Jumlah tetesan disesuaikan dengan keadaan dan tensi penderita. Maka dari itu, tensi
dan nadi diukur tiap 5 menit dalam waktu setengah jam pertama dan bila keadaan
sudah stabil, pengukuran dapat dijarangkan menurut keadaan penderita.
Sebelum diberikan obat penenang yang cukup, maka penderita eklampsia harus
dihindarkan dari semua rangsang yang dapat menimbulkan kejangan, seperti
keributan, injeksi, atau pemeriksaan dalam.
b. Data Obyektif :
Inspeksi : edema yang tidak hilang dalam kurun waktu 24 jam
Palpasi : untuk mengetahui TFU (tinggi fundus uteri), letak janin, lokasi edema
Auskultasi : mendengarkan DJJ (denyut jantung janin) untuk mengetahui adanya fetal
distress
Perkusi : untuk mengetahui refleks patella sebagai syarat pemberian SM (jika refleks +
)
Pemeriksaan penunjang :
a. Tanda vital yang diukur dalam posisi terbaring atau tidur, diukur 2 kali dengan
interval 6 jam
b. Laboratorium : protein uri dengan kateter atau midstream (biasanya meningkat
hingga 0,3 gr/lt atau +1 hingga +2 pada skala kualitatif), kadar hematokrit
menurun, berat jenis urine meningkat, serum kreatini meningkat, uric acid biasanya >
7 mg/100 ml
c. Berat badan : peningkatannya lebih dari 1 kg/minggu
d. Tingkat kesadaran ; penurunan GCS sebagai tanda adanya kelainan pada otak
e.

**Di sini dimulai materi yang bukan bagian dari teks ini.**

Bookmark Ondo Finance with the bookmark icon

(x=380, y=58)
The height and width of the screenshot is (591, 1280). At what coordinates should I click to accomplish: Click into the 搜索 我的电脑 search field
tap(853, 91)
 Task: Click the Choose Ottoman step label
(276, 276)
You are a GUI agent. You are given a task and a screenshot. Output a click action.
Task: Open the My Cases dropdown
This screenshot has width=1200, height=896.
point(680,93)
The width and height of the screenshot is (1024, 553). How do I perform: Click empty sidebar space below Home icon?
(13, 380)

USG ; untuk mengetahui keadaan janin
f. NST : untuk mengetahui kesejahteraan janin
2.2.4 Implementasi
Implementasi sesuai dengan rencana keperawatan
2.2.5 Evaluasi
Dx 1: Pasien akan mempertahankan pola pernafasan efektif dengan jalan nafas paten
atau aspirasi dicegah
Dx 2 :
DJJ ( + ) : 12-12-12
Hasil NST : Normal
Hasil USG : Normal
Dx 3 : agar cedera tidak terjadi pada janin
Dx 4 :
Ibu tampak tenang
Ibu kooperatif terhadap tindakan perawatan
Ibu dapat menerima kondisi yang dialami sekaran
BAB III
PENUTUP
3.1 Kesimpulan
Eklamsia adalah kejang yang dialami oleh ibu hamil pada usia kehamilan 8-9
bulan. Eklamsia disebabkan oleh beberapa faktor di antaranya keracunan pada saat
mengkonsumsi obat-obatan dan penyakit darah tinggi yang diderita oleh ibu hamil.

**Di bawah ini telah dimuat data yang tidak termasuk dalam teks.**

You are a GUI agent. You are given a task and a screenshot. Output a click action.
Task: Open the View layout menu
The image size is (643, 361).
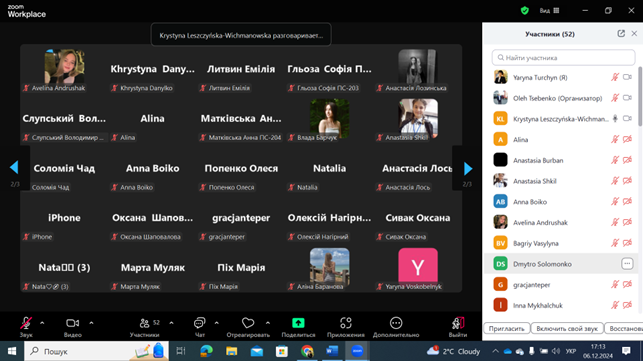tap(550, 11)
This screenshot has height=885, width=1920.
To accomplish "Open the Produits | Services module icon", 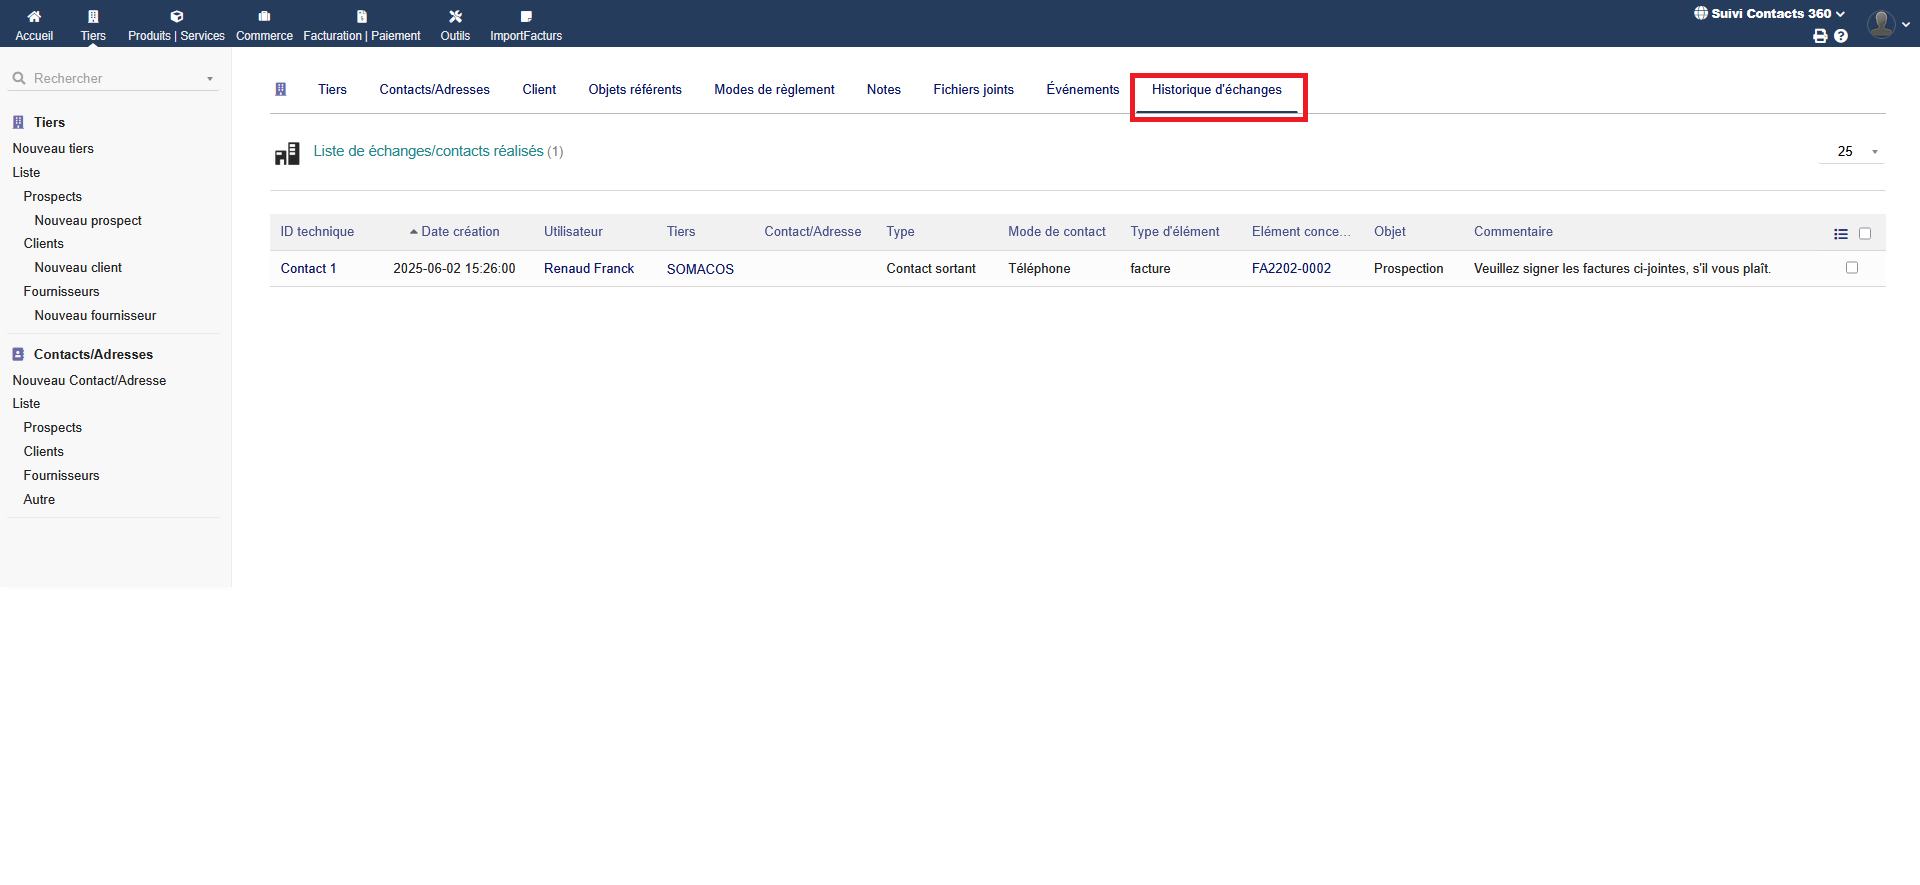I will coord(176,17).
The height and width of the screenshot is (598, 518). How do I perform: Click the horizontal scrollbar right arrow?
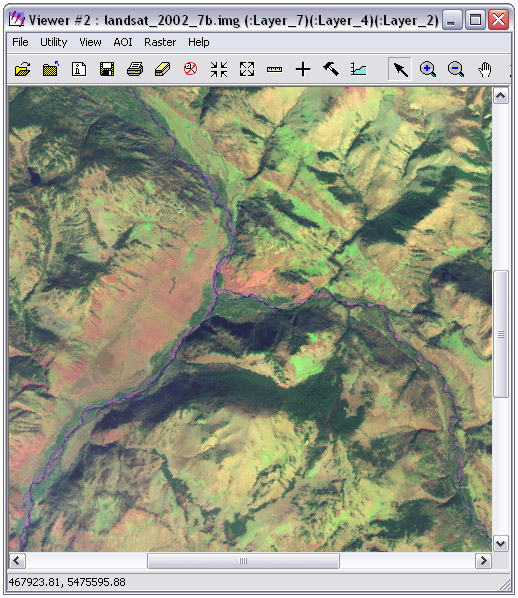[x=483, y=561]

Selain faktor medisa tersebut, eklamsia bisa disebabkan juga oleh faktor psikis dari
sang ibu yaitu, faktor trauma atau ketakutan saat kehamilan sebelumnya.
3.2 Saran
Untuk mengatasi resiko eklampsia pada ibu hamil maka ibu hamilhendaknya
jangan mengkonsumsi makanan yang terlalu asin sehingga tekanan darah tetap stabil,
perbanyak konsumsi buah-buahan dan sayur mayur setiap kali makan, perbanyak
istirahat, minimal 8 jam pada malam hari, dan 1 jam pada siang hari, jangan bekerja
yang terlalu berat, sering konsumsi coklat untuk menghindari preklamsi, jangan
biasakan duduk dengan kaki menggantung, konsultasikan dengan dokter kandungan.